The Tyee has a “great article”:http://www.thetyee.ca/Mediacheck/2005/12/21/FreeWirelessFever/ about Community Wireless in Canada, especially in Vancouver. They mention some of the work of our friends up north in Montreal (“IleSansFil”:http://www.ilesansfil.org) and Toronto (“Wireless Toronto”:http://www.wirelesstoronto.ca/):
bq. While the city governments ponder the issue, activist groups across the continent spread the word about free wireless access through the grassroots. In Toronto, there are two organizations working towards a free wireless network: Wireless Toronto and the Toronto Wireless Community Network.

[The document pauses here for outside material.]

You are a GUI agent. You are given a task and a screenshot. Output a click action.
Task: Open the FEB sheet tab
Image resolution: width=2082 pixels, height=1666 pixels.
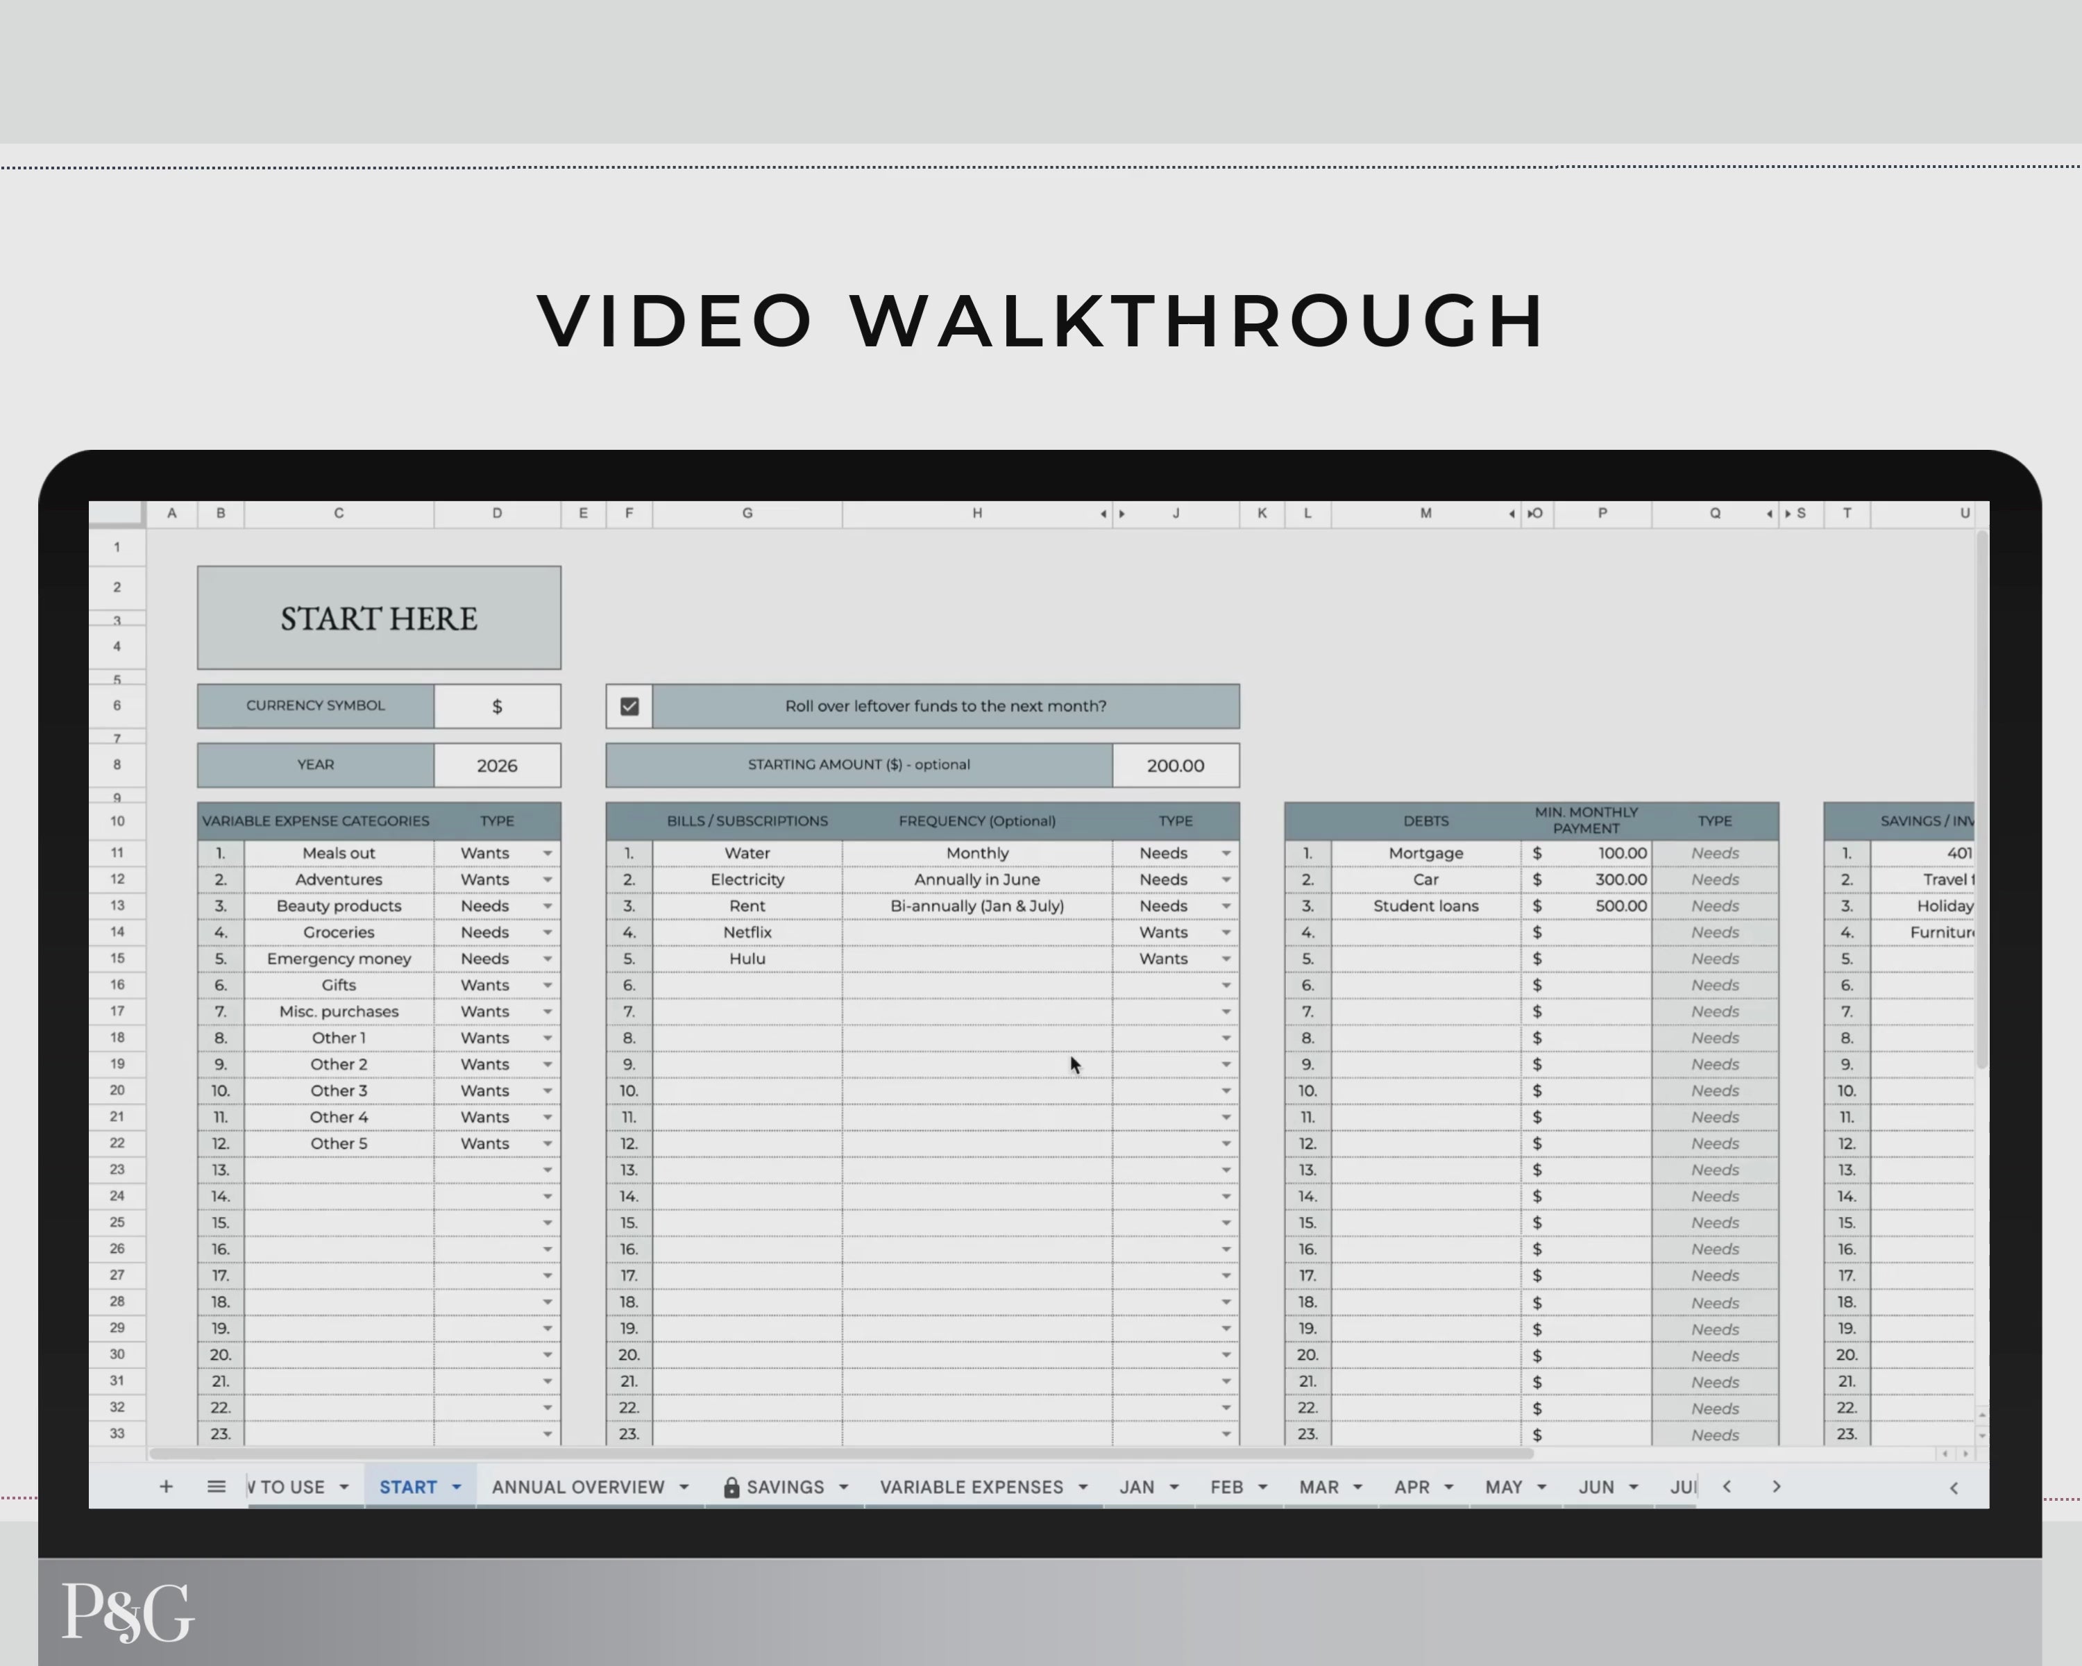pyautogui.click(x=1226, y=1487)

Montreal has Île sans Fil, which created the open source application WifiDog for managing wireless access.
bq. In this province, the main advocate of public wireless is the BC Wireless Network Society, an all-volunteer organization with no outside funding. Incorporated in 2004, the BCWN has about 500 registered users and more than 90 volunteers. Matthew Asham, the society’s director, says, “We have geeks, we have nerds, we have socialists, we have hackers, we’ve got pharmacists, we’ve got city councilors, we have lots of people.”
bq. In BC’s cities, BCWN’s main project is to encourage the growth of free hotspots, local wireless access points at coffee shops, restaurants and other businesses.
bq. Deborah Moffat, BCWN’s volunteer coordinator and the manager of the ABC Country restaurant in Burnaby, says offering free wireless is valuable to businesses. “Maybe you have thirty “customers in the restaurant], and five of them are logged on, that’s pretty good. That’s five “customers] you might not have had, had you not had wireless. If I were alone, and I would choose the place with wireless. Also, if I had a meeting, I would choose the place that had wireless.”
bq. But businesses often lack the technical skill to prevent malicious users from launching viruses or spam or hogging bandwidth. That’s why BCWN’s programmers are working on modified version of Île sans Fil’s WifiDog application. WifiDog makes it simpler to prevent hotspot misuse, by requiring the user to log in with a central server, which would be run by BCWN.